● Task instructions
Give back exactly the lines of the entries below from the line with "This screenshot has width=1366, height=735." to the line with "Click the pencil icon", inclusive, and only those.

*** Opening Data provided ***

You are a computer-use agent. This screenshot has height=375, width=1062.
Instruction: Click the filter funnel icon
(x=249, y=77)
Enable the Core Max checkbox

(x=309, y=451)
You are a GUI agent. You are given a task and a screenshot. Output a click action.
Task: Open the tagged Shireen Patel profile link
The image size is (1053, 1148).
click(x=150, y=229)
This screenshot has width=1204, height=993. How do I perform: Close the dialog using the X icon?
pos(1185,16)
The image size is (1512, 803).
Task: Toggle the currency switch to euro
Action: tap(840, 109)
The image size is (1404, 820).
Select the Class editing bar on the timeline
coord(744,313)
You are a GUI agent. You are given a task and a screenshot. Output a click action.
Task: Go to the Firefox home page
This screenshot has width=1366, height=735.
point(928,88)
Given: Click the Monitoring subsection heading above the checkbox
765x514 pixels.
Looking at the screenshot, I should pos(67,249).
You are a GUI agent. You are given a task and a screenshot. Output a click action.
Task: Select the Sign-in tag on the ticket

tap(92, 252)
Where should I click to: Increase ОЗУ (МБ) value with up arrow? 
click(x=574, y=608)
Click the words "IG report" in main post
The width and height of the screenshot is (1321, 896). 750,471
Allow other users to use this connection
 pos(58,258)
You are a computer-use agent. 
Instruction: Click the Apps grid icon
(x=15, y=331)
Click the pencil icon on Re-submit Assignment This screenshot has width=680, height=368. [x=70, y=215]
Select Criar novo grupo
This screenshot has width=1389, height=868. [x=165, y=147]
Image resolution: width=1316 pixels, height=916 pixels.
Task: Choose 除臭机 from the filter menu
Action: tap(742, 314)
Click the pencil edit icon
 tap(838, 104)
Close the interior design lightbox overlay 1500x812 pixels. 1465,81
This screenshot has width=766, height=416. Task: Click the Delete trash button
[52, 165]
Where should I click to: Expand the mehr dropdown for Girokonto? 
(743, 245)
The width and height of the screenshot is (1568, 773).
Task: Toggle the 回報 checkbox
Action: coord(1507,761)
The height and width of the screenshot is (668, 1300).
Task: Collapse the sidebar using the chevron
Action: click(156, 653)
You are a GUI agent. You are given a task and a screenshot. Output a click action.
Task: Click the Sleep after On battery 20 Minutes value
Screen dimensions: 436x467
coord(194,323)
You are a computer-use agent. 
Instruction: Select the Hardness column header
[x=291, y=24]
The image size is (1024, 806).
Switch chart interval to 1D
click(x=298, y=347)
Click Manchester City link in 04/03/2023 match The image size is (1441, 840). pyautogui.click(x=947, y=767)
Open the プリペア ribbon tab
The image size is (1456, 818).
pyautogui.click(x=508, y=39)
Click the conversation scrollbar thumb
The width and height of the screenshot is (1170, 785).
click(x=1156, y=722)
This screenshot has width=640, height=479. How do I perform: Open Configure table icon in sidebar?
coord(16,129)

*** Closing Data provided ***

● Written solution
This screenshot has width=1366, height=735.
point(928,88)
Given: Click the Monitoring subsection heading above the checkbox
765x514 pixels.
Looking at the screenshot, I should pos(67,249).
You are a GUI agent. You are given a task and a screenshot. Output a click action.
Task: Select the Sign-in tag on the ticket

tap(92, 252)
Where should I click to: Increase ОЗУ (МБ) value with up arrow? 
click(x=574, y=608)
Click the words "IG report" in main post
The width and height of the screenshot is (1321, 896). 750,471
Allow other users to use this connection
 pos(58,258)
You are a computer-use agent. 
Instruction: Click the Apps grid icon
(x=15, y=331)
Click the pencil icon on Re-submit Assignment This screenshot has width=680, height=368. [x=70, y=215]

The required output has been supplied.